Bei der OVCW hat Russland zusammen mit einigen anderen Ländern eine konzertierte Kampagne gestartet, um die Ergebnisse der verschiedenen Untersuchungen zu diskreditieren. Sie fabrizierten mehrere, manchmal widersprüchliche Geschichten, um bei Dritten Verwirrung und Zweifel an der Verantwortung der syrischen Regierung für die Chemiewaffenangriffe zu säen. Und sie versuchten hartnäckig, die wissenschaftlich fundierten Berichte zu diskreditieren, die zur Feststellung der Fakten ausreichten. Einigen russischen Berichten zufolge haben bewaffnete Oppositionsgruppen in Syrien chemische Waffen in einer Weise eingesetzt, die die von Russland unterstützte syrische Regierung als verantwortlich erscheinen lässt.

Die syrische Regierung argumentierte, dass sie keine chemischen Waffen einsetzen müsse, da sie über ausreichende konventionelle Fähigkeiten verfüge, um gegen bewaffnete Oppositionsgruppen vorzugehen. Militärexperten waren anderer Meinung. In einigen Gebieten, in denen die syrische Armee feststeckte, trug der Einsatz chemischer Waffen offenbar dazu bei, Panik und Schrecken unter der Zivilbevölkerung zu verbreiten, die Oppositionskräfte zu demoralisieren und die von ihnen kontrollierten Gebiete mit weniger Verlusten für die Armee einzunehmen.

Zudem ist der jüngste Einsatz von Chemiewaffen nicht auf Syrien beschränkt. Mit dem Nervenkampfstoff Nowitschok wurden 2018 der ehemalige russische Doppelagent Sergej Skripal und seine Tochter Julia im Vereinigten Königreich und 2020 der Kremlgegner Alexej Nawalny in Russland vergiftet. Im Jahr 2017 wurde der Halbbruder des nordkoreanischen Führers Kim Jong-un auf dem Flughafen von Kuala Lumpur mit VX – einem weiteren Nervenkampfstoff – getötet.

Russland, das von der Sowjetunion das weltweit größte Chemiewaffenarsenal geerbt hat, soll nun keine mehr besitzen. Zusammen mit anderen Staaten war Russland verpflichtet, alle in seinem Besitz befindlichen Chemiewaffen bei der OVCW zu deklarieren und zu vernichten, vorbehaltlich der Überprüfung durch die Organisation, die im November 2017 erfolgte. Die anschließenden Einsätze von Nowitschok (wenn auch in sehr geringen Mengen), die Russland zugeschrieben werden, haben jedoch den Verdacht genährt, dass das Land einen Teil seiner Bestände versteckt haben könnte.

In einem Datensatz aufgeführte Einträge
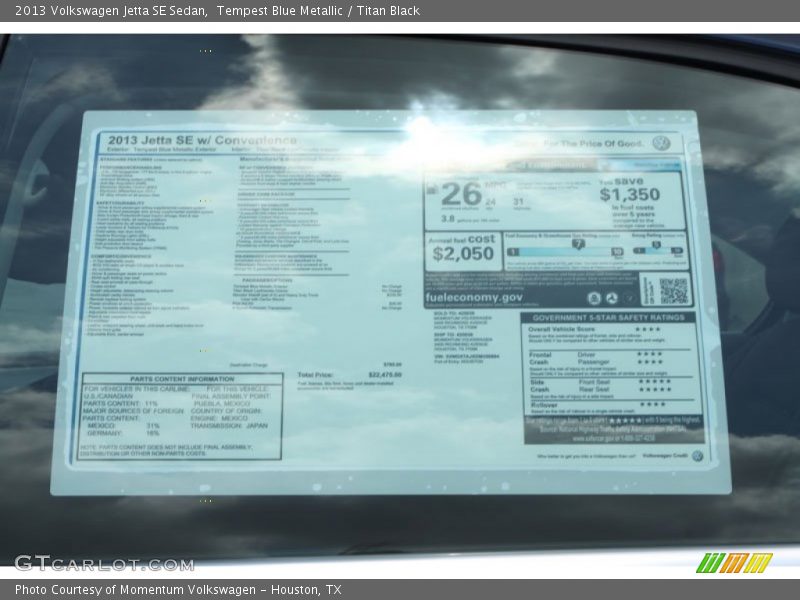The width and height of the screenshot is (800, 600).
Task: Click the 'You save $1,350' fuel savings text
Action: (629, 190)
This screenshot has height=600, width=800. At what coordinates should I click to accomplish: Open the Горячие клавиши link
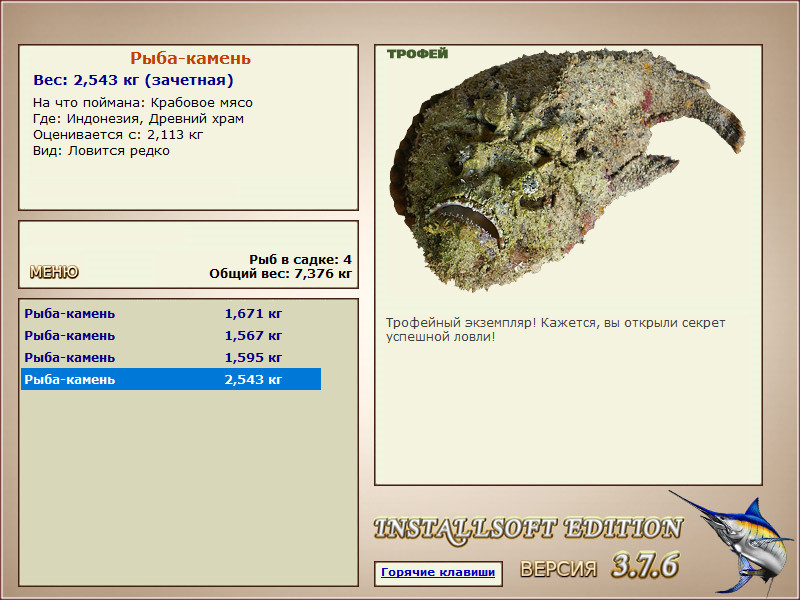coord(438,572)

> [Aufgabendetails]
Setze den Text über Chemiewaffeneinsätze und die OVCW im Anschluss an seinen letzten Satz fort. Die Einträge stammen aus einer anderen Quelle als der Text.

> [Antwort zur Aufgabe]
Wenn ja, würde Russland dann chemische Waffen in der Ukraine einsetzen, vor allem wenn sich der Krieg in die Länge zieht? Oder sollten wir diese Möglichkeit ausschließen, insbesondere in Anbetracht der erheblichen Abschreckung, die der verstärkte Zuordnungsmechanismus der OVCW bietet?

Sicherlich sind die Verifikationsverfahren zur Untersuchung des mutmaßlichen Einsatzes chemischer Waffen leistungsfähiger, ausgefeilter und wirksamer geworden. Die Vertragsstaaten der CWK sind entschlossen, weitere Einsätze zu verhindern, und seit Juni 2018 kann der Zurechnungsmechanismus in Anspruch genommen werden, wenn in einem Vertragsstaat neue Vorwürfe über den Einsatz von Chemiewaffen erhoben werden.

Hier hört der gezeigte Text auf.